Further, only 5/8 [8, 11, 14–16] reviews specified whether prospective and/or retrospective study designs were eligible. Both concomitant therapy and study design are factors that may have an effect on results, and if not specified, may introduce bias into overall findings.
Further, the terms prospective or retrospective may be used to describe the study design but may not apply in the same way to data collection/analysis. For example, sample collection may have occurred before the outcome of interest, but analysis of the sample (i.e. measurement of the prognostic factor by PFT) may have been undertaken after the outcomes occurred. One such example is the study by Eikelboom et al. [18], which is described as a nested case–control study (within an RCT) but could also meet the criteria for a prospective (prognostic) study as sample collection preceded clinical events.

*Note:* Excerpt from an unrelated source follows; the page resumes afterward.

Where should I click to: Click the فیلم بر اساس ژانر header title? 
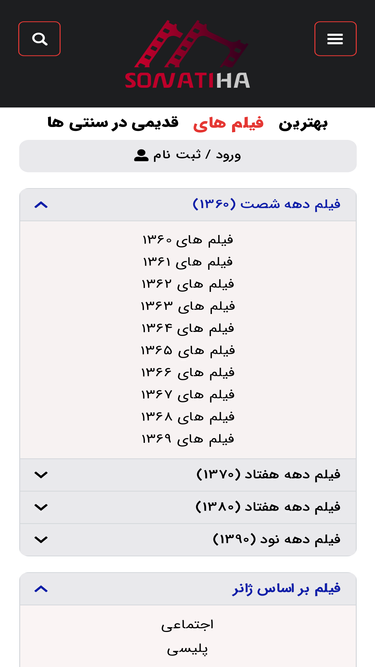[287, 589]
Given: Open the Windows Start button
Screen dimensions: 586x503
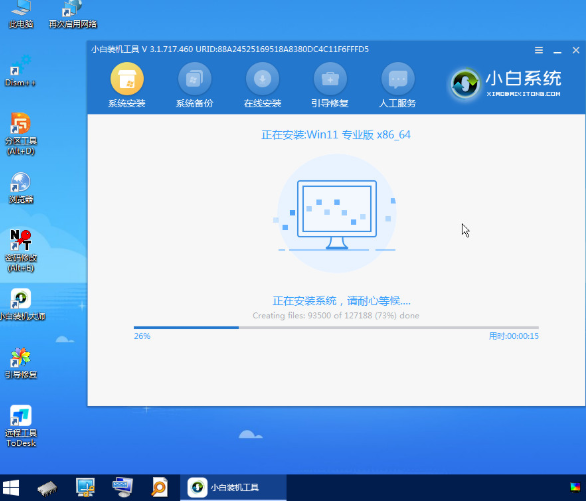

Other eligibility criteria variously specified in individual reviews only were the reporting of specific outcome statistics [14], blinding of investigators [11] measurement of patient compliance [15] or English language [16]. Again, these criteria may have an impact on completeness and robustness of the evidence identified and synthesised by each review.

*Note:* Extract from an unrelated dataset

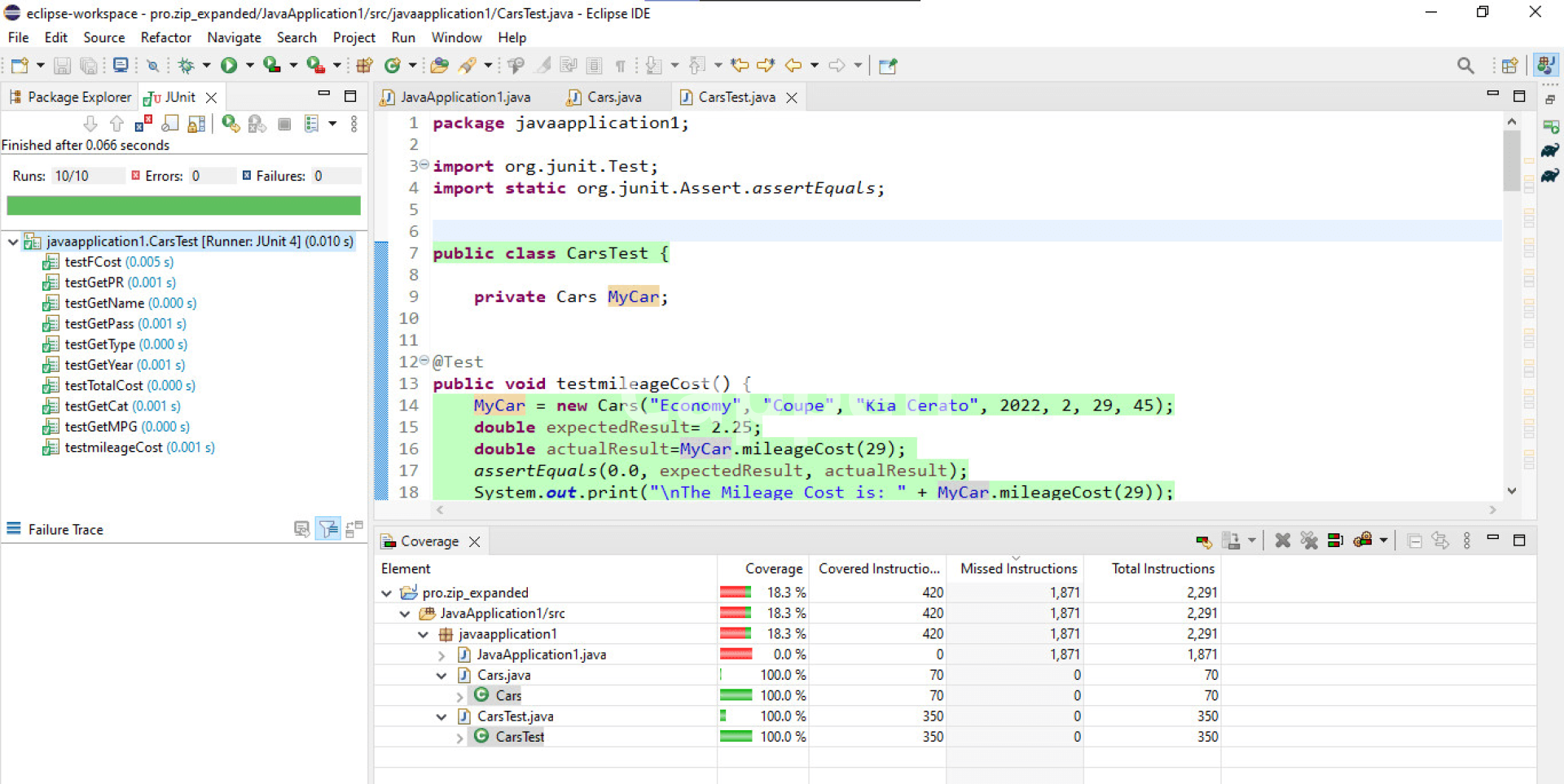Click the editor vertical scrollbar thumb
1564x784 pixels.
point(1512,161)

Regardless of how eligibility criteria have been defined, screening for eligibility may be hampered by poor reporting. The HTA report [8] found that the levels of reporting within primary studies varied dramatically in terms of whether (i) the results of the PFT (for assessment of prognostic factor) were reported, (ii) results were dichotomized (‘resistant’ and ‘sensitive’), (iii) cardiovascular outcomes were reported, and (iv) outcomes were linked to ‘resistant’ and ‘sensitive’ groups. Not all of this information was necessarily discernable from the abstract, thus necessitating a detailed reading of whole articles at an early screening stage.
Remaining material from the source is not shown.